ABIDJAN: The United Nations said that at least 50 people have been killed in Ivory Coast’s post-election crisis, amid reports of “massive” human rights abuses, and refused to withdraw its peacekeepers.
The UN force’s determination to stay threatens to provoke a showdown with strongman Laurent Gbagbo’s hardline supporters, but leaders of the world body said it would remain and investigate reports of death squad killings.
UN High Commissioner for Human Rights Navi Pillay expressed concern about “the growing evidence of massive violations of human rights” in the restive West African country since Thursday.
“In the past three days there has been more than 50 people killed, and over 200 injured,” she said in a statement issued in Geneva, vowing “to ensure that perpetrators are held accountable for their actions.”
Gbagbo ordered the 10,000-strong UN mission to leave on Saturday, accusing it of arming rebels loyal to his rival Alassane Ouattara, but UN Secretary General Ban Ki-moon dismissed the ultimatum and urged him to step down.
Both Gbagbo and Ouattara claim to have won last month’s presidential vote but, while the latter has been recognised as the victor by the international community, the incumbent is clinging doggedly on to power.
Tension has reached boiling point in the commercial capital Abidjan, where violence erupted Thursday during a protest march by Ouattara’s supporters, and where Gbagbo’s armed forces are in an uneasy stand-off with the UN.
“We’re going to continue our patrols but we’re not seeking confrontation,” said Hamadoun Toure of the United Nations Operation in Cote d’Ivoire (UNOCI). “We’re increasing our vigilance, and we’re ready for anything.”
Fear has gripped the dusty little towns scattered on either side of the ceasefire line that has split Ivory Coast into northern and southern armed camps since 2002, and all the talk is war.

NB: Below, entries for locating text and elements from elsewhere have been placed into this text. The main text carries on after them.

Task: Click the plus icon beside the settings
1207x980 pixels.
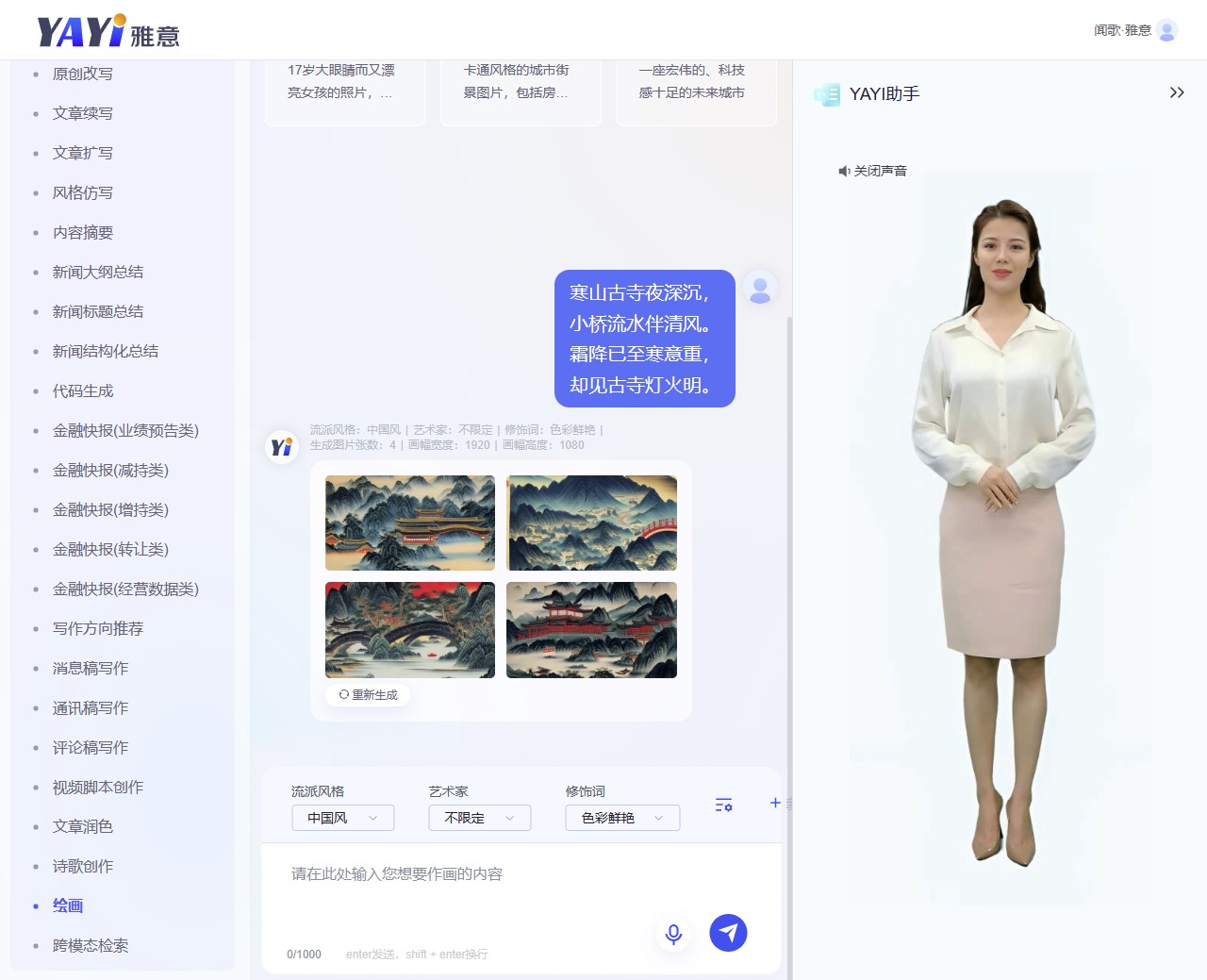Action: point(775,803)
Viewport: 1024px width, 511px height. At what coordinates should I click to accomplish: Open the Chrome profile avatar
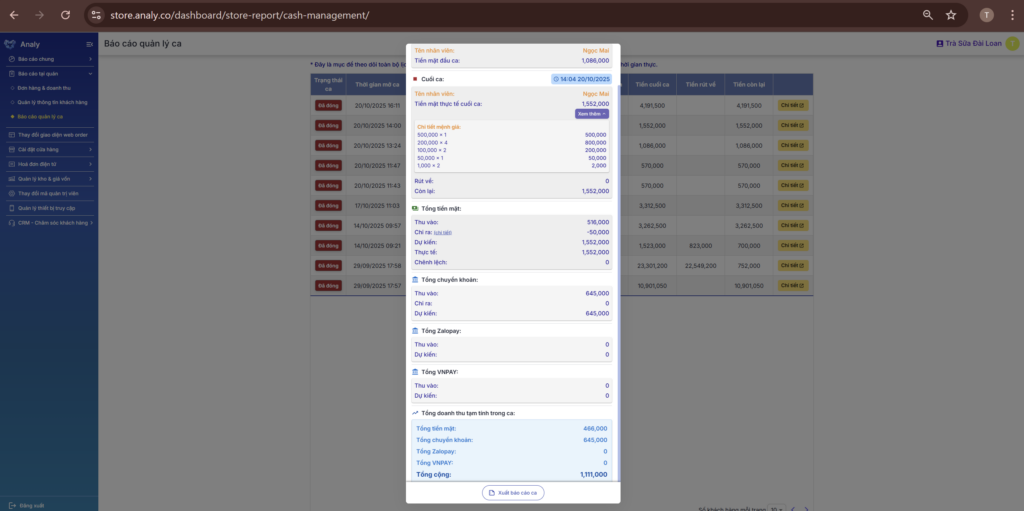[986, 15]
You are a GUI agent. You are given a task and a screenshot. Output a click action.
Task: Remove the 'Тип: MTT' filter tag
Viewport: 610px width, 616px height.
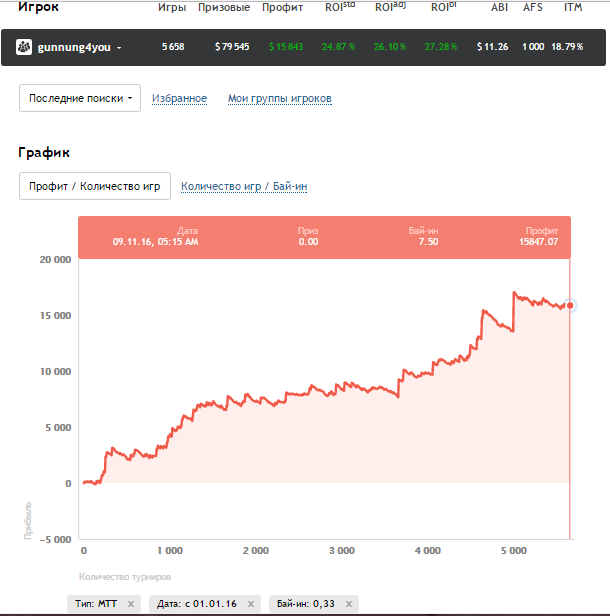130,604
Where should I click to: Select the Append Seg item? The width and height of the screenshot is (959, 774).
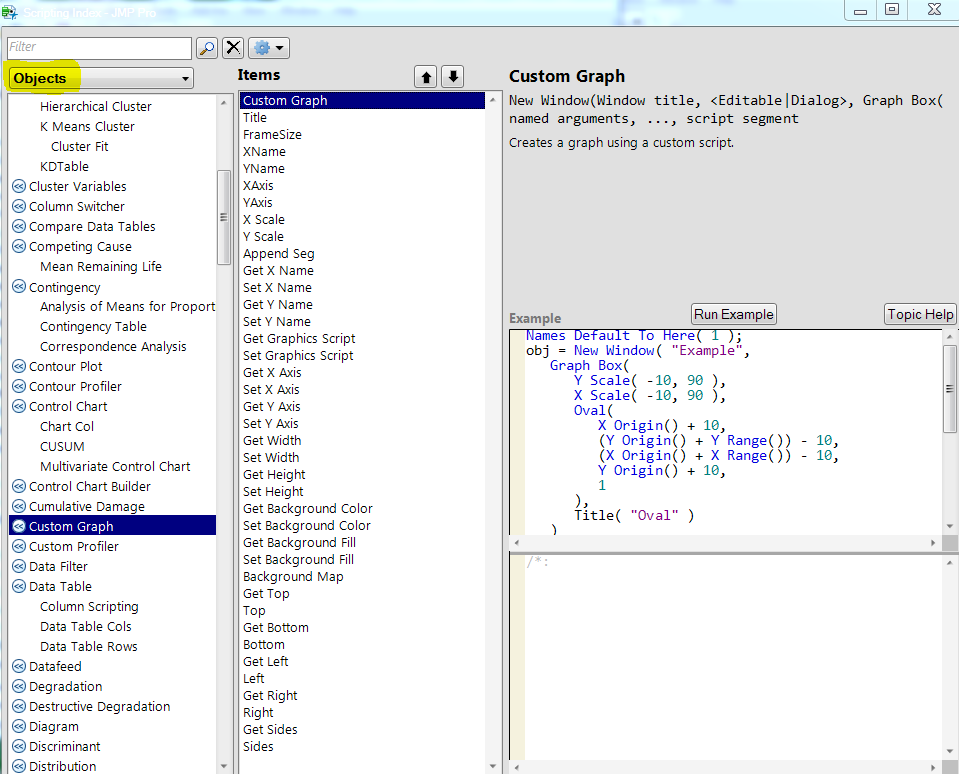pyautogui.click(x=279, y=254)
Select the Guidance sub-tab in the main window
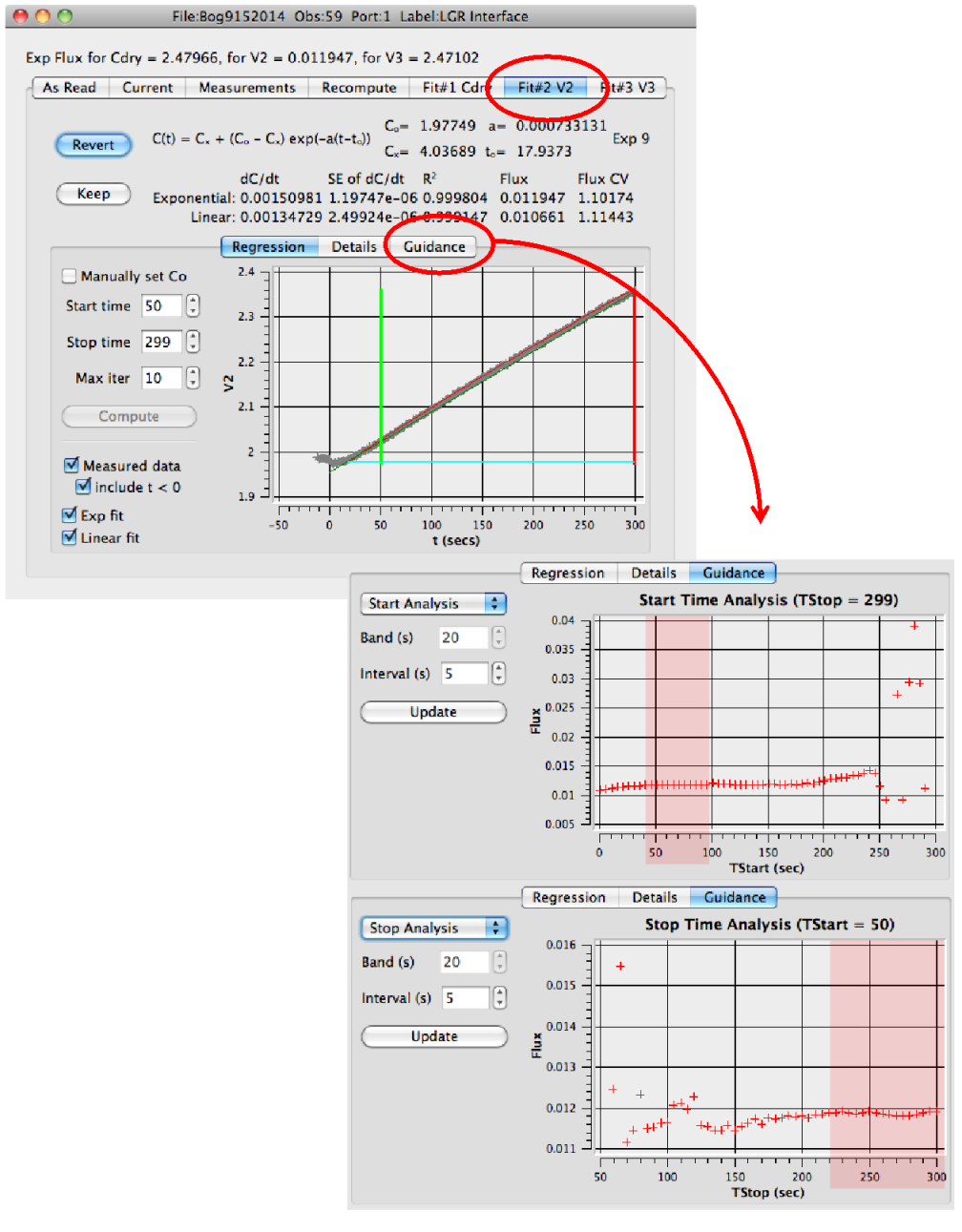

Meanwhile, Britain has urged its nationals to leave Ivory Coast, and the US embassy ordered all but emergency staff home for their own safety.
In Geneva, Pillay said the UN mission “has received reports from hundreds of victims and members of their families about the abduction of individuals from their homes, especially at night.”
She said witnesses blame “armed individuals in military uniform accompanied by elements of the Defence and Security Forces or militia groups”. Ivory Coast’s official “Defence and Security Forces” back Gbagbo’s rule.
“Abducted persons are reportedly taken by force to illegal places of detention where they are held incommunicado and without charge. Some have been found dead in questionable circumstances,” Pillay added.
France also demanded that Gbagbo restrain his forces, and warned that its 900-strong military contingent in Ivory Coast would defend itself if attacked. Canada added its voice to those threatening sanctions.
The UN mission’s mandate is due to expire on December 31, but member states are to meet on Monday to discuss its renewal. Ouattara sent a letter to Ban on Sunday urging that the mission continue.
Both sides in the dispute have accused the other of abuses, but in the commercial capital Abidjan the pro-Gbagbo security services clearly have the upper hand in terms of firepower and motivated personnel.
Ivory Coast has been divided between north and south since 2002, when a failed putsch against Gbagbo triggered civil war. UNOCI deployed in 2004 to monitor a ceasefire, and was assigned to oversee last month’s elections.
The UN monitors endorsed results from Ivory Coast’s electoral commission that gave Ouattara victory in the November 28 run-off, but Gbagbo’s allies on the Constitutional Council annulled the result, claiming fraud.
With both men now styling themselves as president, Gbagbo retains control of the southern armed forces, the Abidjan ministries and the cocoa ports that are Ivory Coast’s main source of revenue.
Ouattara is backed by former rebel fighters from the north — known as the New Forces — but he and his government are holed up in a luxury golf resort in Abidjan, protected by a cordon of UN peacekeepers.
The United Nations, United States, former colonial power France, the African Union and Ivory Coast’s West African neighbours in the ECOWAS bloc have all demanded that Gbagbo step aside and allow Ouattara to assume office.
Instead, there is every sign that the regime is hardening its stance.
On Thursday, troops and police fired on pro-Ouattara demonstrators in Abidjan, killing between 11 and 30 people. Opposition newspapers and radio stations have been banned, and the Golf Hotel is surrounded.
Gbagbo’s next move is not yet clear, but his most notorious lieutenant — Minister for Youth Charles Ble Goude — called on his supporters to be prepared to fight to reassert Ivory Coast’s sovereignty.
“Playtime is over,” Ble Goude declared on Saturday, an ominous phrase from a man who has been under UN sanctions since 2006 for “acts of violence by street militias, including beatings, rapes and extrajudicial killings”.